Storage encryption overhead, quantified. A detailed benchmark from rsasitilak0987 (correcting an earlier flawed run) compared plain vs. QEMU-LUKS vs. librbd-LUKS volumes with CPU pinning. The finding: at small block sizes the difference is noise, but at 1M block sizes the QEMU encryption path loses ~43% on reads and ~23% on writes, while librbd-LUKS stays within a few percent of plain — because QEMU encrypts serially on one thread while librbd parallelizes per-object. The poster is seeking direction on moving Cinder/Nova toward the librbd path for encrypted volumes.

RBAC global auditor/reader. Franciszek Przewoźny and Julia Kreger continued a thread on a system-scoped read-only "auditor/reader" persona for cross-project audit access — the same idea the TC is tracking as likely post-goal Keystone work. Notably, openstack-exporter can already consume system-scoped roles, so the gap is mostly on the OpenStack side.

pbr at runtime. Doug Goldstein proposed dropping pbr as a runtime dependency (keeping it for builds), since pbr.version.VersionInfo() is now mostly a wrapper around importlib.metadata and OpenStack code paths use helpers that drop the git-commit info pbr provides. fungi and clarkb noted pbr.json still carries git metadata importlib wouldn't — a genuine tradeoff, deferred to the list for broader discussion.

Other operator threads of note: a kolla-ansible multinode deployment where core services silently weren't deploying; Instance OS-disk corruption on host failure via Masakari/nova-evacuate and RBD locks (raising whether STONITH is effectively required); and advice-seeking on operating heterogeneous storage (mixed FC/Ceph connectivity breaking resize/evacuate).

Heads Up / Action Needed

  • Secure RBAC — enforce_scope removal: Ghanshyam Maan explicitly tagged the five lagging projects — Cinder, Tacker, Aetos, Aodh, Barbican — that still have enforce_scope disabled.

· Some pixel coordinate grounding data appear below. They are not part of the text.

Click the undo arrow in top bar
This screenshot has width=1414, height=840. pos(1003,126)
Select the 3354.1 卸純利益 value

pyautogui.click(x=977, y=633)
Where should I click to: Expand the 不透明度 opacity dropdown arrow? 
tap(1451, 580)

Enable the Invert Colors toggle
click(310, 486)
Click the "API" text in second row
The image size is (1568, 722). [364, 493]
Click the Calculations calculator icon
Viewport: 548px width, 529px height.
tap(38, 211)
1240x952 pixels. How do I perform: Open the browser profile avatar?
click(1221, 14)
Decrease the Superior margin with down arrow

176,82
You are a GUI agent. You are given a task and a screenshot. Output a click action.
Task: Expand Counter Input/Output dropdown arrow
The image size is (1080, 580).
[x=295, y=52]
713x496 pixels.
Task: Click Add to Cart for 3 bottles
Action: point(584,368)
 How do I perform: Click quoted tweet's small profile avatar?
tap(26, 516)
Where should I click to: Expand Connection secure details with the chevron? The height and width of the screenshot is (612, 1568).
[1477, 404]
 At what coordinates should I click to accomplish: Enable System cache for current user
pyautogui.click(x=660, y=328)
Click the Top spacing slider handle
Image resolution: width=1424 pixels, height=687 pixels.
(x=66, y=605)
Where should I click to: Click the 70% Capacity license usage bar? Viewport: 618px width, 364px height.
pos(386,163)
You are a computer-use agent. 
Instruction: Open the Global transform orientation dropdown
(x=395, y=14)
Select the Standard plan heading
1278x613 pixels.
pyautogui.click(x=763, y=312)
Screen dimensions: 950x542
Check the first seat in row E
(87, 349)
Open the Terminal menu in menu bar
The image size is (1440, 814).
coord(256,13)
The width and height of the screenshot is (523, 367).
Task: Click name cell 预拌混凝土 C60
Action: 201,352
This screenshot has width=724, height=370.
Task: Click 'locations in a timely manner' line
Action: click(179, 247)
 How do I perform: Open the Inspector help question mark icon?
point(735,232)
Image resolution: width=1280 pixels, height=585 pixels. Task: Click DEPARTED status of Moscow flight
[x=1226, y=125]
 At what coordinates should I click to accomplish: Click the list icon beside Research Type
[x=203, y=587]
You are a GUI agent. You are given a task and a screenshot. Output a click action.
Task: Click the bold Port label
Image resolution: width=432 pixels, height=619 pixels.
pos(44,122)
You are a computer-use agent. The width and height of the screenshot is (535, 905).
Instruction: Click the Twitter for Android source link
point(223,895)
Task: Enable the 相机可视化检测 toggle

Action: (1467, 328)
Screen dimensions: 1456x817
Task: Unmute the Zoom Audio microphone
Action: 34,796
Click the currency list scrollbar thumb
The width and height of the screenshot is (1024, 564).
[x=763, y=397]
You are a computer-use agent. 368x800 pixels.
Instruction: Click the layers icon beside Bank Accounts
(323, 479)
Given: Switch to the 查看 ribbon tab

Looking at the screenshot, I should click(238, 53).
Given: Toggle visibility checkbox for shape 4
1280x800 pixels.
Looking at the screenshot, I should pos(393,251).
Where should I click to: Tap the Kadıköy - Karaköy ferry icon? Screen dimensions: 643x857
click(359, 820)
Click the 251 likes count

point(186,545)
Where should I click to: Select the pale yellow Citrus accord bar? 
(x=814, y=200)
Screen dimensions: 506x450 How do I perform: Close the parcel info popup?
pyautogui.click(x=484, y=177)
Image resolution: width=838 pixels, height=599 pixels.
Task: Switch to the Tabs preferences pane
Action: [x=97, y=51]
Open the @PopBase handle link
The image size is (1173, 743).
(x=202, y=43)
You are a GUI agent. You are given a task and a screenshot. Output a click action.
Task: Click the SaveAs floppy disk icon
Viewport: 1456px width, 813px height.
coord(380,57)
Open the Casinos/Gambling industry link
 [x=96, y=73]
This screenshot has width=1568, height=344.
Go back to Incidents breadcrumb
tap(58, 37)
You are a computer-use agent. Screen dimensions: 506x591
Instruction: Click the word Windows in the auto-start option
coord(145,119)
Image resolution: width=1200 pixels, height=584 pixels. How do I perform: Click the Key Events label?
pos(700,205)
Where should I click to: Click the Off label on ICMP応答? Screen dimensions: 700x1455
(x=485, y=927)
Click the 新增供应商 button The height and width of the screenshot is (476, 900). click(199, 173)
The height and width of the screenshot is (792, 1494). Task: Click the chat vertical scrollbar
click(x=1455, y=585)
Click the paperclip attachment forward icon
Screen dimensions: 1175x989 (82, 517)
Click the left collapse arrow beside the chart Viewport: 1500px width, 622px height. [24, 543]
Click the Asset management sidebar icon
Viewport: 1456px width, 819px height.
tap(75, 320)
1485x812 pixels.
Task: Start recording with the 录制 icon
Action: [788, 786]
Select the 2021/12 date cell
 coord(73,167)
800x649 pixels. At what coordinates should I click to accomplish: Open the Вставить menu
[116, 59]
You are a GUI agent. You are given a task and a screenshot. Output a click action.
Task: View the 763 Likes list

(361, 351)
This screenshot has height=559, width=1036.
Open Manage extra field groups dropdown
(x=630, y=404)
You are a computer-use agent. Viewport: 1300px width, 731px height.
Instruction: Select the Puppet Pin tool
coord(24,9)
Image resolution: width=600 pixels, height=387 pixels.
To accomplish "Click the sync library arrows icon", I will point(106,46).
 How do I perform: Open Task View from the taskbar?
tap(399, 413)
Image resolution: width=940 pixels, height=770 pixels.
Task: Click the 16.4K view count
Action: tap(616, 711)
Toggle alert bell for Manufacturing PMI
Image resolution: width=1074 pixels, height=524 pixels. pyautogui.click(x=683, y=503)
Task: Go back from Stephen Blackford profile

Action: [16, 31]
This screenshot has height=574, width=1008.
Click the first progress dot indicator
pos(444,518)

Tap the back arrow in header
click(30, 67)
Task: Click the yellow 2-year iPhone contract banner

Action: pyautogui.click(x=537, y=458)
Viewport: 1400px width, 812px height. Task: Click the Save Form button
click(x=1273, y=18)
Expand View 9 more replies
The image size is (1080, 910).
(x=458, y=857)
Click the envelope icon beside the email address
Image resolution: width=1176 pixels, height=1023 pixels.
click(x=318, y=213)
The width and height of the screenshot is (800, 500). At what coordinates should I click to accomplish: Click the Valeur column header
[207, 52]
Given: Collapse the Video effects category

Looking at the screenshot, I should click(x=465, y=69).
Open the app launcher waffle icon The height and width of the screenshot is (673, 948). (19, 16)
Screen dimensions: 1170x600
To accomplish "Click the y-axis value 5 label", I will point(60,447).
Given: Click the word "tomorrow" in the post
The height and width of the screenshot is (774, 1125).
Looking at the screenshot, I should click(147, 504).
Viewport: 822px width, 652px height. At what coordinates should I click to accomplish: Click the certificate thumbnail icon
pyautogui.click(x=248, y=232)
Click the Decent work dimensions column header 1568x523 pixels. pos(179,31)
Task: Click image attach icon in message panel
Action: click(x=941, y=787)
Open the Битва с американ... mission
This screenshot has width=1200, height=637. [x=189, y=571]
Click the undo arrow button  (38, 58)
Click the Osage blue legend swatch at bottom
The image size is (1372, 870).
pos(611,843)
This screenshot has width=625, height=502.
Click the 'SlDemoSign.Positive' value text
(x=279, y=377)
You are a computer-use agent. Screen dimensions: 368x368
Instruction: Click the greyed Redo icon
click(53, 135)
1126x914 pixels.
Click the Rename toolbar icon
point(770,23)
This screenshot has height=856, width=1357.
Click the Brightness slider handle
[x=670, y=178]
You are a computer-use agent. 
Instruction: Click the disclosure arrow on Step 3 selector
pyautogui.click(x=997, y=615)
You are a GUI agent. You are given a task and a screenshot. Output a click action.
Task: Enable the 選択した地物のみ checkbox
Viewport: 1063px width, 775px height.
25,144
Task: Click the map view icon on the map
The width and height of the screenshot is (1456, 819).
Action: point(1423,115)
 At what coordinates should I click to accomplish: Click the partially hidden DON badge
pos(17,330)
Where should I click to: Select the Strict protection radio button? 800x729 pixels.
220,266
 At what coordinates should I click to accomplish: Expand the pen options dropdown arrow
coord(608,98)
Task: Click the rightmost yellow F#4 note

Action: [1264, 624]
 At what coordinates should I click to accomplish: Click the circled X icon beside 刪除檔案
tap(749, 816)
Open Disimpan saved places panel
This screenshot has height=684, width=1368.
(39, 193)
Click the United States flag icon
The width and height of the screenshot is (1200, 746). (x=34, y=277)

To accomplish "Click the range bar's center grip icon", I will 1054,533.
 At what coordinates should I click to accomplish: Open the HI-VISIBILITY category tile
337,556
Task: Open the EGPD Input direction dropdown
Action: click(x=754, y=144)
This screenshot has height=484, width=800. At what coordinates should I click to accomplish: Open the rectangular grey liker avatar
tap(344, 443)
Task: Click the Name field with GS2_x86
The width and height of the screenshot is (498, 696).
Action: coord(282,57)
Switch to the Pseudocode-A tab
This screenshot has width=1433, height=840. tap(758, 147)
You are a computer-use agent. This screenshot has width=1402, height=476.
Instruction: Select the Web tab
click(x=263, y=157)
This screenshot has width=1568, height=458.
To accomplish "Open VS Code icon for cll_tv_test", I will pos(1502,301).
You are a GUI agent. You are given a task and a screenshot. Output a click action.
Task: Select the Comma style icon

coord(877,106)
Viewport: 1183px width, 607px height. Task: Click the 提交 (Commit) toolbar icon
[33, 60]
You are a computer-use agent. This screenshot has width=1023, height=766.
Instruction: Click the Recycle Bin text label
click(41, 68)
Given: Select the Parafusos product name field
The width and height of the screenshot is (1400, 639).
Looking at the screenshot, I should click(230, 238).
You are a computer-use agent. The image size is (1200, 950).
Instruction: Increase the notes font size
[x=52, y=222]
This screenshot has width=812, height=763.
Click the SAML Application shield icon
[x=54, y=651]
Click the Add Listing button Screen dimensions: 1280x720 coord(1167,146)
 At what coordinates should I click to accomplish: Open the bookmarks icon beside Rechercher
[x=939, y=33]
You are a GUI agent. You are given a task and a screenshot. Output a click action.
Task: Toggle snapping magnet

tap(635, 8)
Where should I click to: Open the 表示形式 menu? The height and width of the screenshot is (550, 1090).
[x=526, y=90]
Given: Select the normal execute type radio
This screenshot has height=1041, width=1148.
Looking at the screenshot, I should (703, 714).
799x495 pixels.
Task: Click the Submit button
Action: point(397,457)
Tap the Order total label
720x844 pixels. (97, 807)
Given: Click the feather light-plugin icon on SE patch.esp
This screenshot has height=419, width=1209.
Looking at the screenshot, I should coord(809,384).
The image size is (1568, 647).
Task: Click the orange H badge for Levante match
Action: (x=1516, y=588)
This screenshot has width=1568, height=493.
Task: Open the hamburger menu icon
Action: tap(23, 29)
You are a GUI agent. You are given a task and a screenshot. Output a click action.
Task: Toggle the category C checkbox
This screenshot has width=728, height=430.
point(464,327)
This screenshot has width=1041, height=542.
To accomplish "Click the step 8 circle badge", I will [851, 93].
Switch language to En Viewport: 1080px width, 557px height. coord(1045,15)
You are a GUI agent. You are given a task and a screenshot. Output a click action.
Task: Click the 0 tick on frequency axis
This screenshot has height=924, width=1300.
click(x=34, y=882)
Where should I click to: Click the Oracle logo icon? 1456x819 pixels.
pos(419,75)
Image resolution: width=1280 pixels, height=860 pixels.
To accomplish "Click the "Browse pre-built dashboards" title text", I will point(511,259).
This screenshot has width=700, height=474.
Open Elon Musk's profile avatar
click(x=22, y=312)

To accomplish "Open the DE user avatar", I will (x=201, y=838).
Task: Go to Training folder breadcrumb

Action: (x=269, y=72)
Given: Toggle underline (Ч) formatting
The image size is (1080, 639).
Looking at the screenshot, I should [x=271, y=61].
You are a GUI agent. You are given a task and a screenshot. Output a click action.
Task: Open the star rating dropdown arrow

The flag is slated for removal at milestone-2 (July 3); those teams must get policy/code/tests green with scope enforcement. Test patches are already pushed.
  • Release notes job change: Stephen Finucane warned that build-openstack-releasenotes is switching to invoke tox like every other docs job. Should be a no-op if your repo has a working releasenotes tox testenv — verify yours does.
  • Release countdown R-20 (Thierry Carrez) is out; milestone deadlines are firming up.

Community & Events

PTG follow-through dominated: Ironic published its 2026.2 work-items spec (Jay Faulkner, with a video summary on the GR-OSS YouTube channel), and Allison Price kicked off revamping the OpenStack User Survey, collecting feedback through mid-July for the August update and calling for volunteers. Michał Nasiadka formally proposed reviving the Ansible SIG — co-chairing with Dmitriy Rabotyagov and Doug Goldstein — to rescue the largely unmaintained ansible-collections-openstack collection that both Kolla and OpenStack-Ansible depend on. The TC echoed the concern, noting tagged Galaxy releases are stalled and only Artem Goncharov remains active on it. Oslo core-group membership is being reviewed (Herve Beraud), and the Tacker IRC meeting was skipped for Japanese holidays. The bi-weekly Public Cloud SIG met May 6.